多参考 I2V：参考尺度不一 → 生成比例失真；参考顺序敏感 → 主体错乱
↓
SMO：LLM 从 prompt 抽尺度语义 → 调制 DiT 特征
↓
Fourier Fusion：频域 HF/LF 分别求和 → 排列不变多参考条件
↓
SPSL：面积加权 scale loss + 排列 permutation loss
↓
MoFu-1M 训练 + MoFu-Bench 评测 → 6 指标 SOTA，ScaleScore 提升最大

强项：问题定义清晰（scale + permutation）；FF 简单有效；专用 benchmark 填补评测空白；与 360 多主体视频线一致。

弱项：未开源；ScaleScore 外部 API 依赖；正交求和理论偏启发式；Motion 非最优。

🧩 结构化十问（AI 解构）

Q1 · 解决什么问题？

多主体视频生成：多张参考图 + 文本 → 视频。现有方法存在参考图主体尺度不一致导致生成比例失真，以及参考图输入顺序变化导致主体扭曲/丢失。

Q2 · SMO 做什么？

冻结 LLM 编码 prompt 得语义向量，经 Scale Control Adapter 预测 $\gamma,\beta,\eta$，对 DiT 的 MHA/FFN 特征做仿射调制 + 门控残差，把文本中的隐式尺度关系注入生成过程。

Q3 · Fourier Fusion 为何排列不变？

每张参考特征 FFT 后分高低频，各频率分量跨参考直接求和再 IFFT。求和满足交换律；论文并用高维向量近似正交解释「叠加不互相干扰」。

Q4 · SPSL 两项损失？

Scale loss：按参考 mask 面积比加权 MSE，强调大主体重建。Perm loss：打乱参考顺序后 Fourier Fusion 输出应与原顺序一致（MSE）。

Q5 · MoFu-1M 怎么建？

15M 视频 clip → 过滤至 2.5M → 取 1M（81 帧）；LLM 实体解析 + Grounded-SAM 定位；GmeScore/面积过滤；人脸支路额外清洗；多尺度增强。

Q6 · MoFu-Bench 特殊在哪？

1000 对；每例最多 3 张参考，刻意做主体 zoom 尺度扰动和参考顺序随机化，专测 scale consistency 与 permutation invariance — 论文称首个双维度 benchmark。

Q7 · 对比谁？结果？

Phantom、SkyReels-A2、VACE、MAGREF。MoFu-Bench 上 Aesthetics 0.401、FaceSim 0.396、GmeScore 0.745、ScaleScore 0.585、SubjectSim 0.755 — 六项第一。
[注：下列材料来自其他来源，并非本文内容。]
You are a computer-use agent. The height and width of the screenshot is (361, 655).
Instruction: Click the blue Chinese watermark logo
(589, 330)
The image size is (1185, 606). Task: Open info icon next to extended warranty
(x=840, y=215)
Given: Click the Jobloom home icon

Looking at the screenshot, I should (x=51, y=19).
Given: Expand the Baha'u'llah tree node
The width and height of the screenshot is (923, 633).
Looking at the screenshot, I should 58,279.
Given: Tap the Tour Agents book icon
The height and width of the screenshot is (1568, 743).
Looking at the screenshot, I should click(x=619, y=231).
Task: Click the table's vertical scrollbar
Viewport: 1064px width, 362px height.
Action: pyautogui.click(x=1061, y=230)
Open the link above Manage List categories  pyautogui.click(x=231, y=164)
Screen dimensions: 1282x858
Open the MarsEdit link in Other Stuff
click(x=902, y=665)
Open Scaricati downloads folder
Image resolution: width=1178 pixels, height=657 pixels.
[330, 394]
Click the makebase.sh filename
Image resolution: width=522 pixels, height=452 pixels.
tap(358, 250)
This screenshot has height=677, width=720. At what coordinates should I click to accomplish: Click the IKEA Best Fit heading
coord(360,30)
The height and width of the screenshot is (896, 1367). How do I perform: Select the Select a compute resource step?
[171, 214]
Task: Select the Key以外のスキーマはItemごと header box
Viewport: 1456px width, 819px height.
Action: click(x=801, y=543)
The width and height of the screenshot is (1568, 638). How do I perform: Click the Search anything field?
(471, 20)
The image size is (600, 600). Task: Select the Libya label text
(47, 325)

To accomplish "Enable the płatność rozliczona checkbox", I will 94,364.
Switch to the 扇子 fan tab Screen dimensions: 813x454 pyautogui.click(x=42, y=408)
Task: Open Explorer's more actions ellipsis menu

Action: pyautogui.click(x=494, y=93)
Q8 · 与 Lay2Story / ConsisID 关系？

ConsisID 单主体身份一致；Lay2Story 多帧故事 + 显式 bbox layout。MoFu 是多参考视频，尺度来自文本 SMO、无 bbox，强调多 ref 融合鲁棒性。

Q9 · 消融验证什么？

无 SMO：大象/麻雀相对尺度失真。无 Fourier Fusion：换参考顺序丢杯子或车辆运动反向。两模块分别对应两大挑战。

Q10 · 代码开源？

截至论文发表无公开 GitHub 仓库。复现需自建 MoFu-1M 级数据管线 + DiT flow-matching 训练栈。

🔬 深挖

尺度条件：文本 vs 显式 layout

MoFu 不画 bbox，靠 LLM 理解「大象」「麻雀」等词的相对尺度 — 适合 prompt 已描述关系的数据；对「参考图很大但 prompt 没提尺度」可能仍弱，故 MoFu-Bench 用 GPT-4o ScaleScore 补评测。

频域求和 vs Attention 融合

Fourier Fusion 计算轻、顺序无关，但丢失参考间细粒度对应（谁是谁）。适合「多主体同框、各参考对应不同主体」场景；若需精确 ref-to-subject 绑定，可能仍需 cross-attn 或 MAGREF 式对齐。

批判性思维

正交启发式：CNN 特征经 FFT 后「直接求和」的置换不变性有实验支撑，但 $N>3$、特征纠缠时理论保证弱。
ScaleScore 可复现性：依赖 GPT-4o，闭源 API 使 benchmark 分数难完全复现。
训练成本：16×H800×7 天 + 百万数据，门槛高于 training-free 1Prompt1Story 类方法。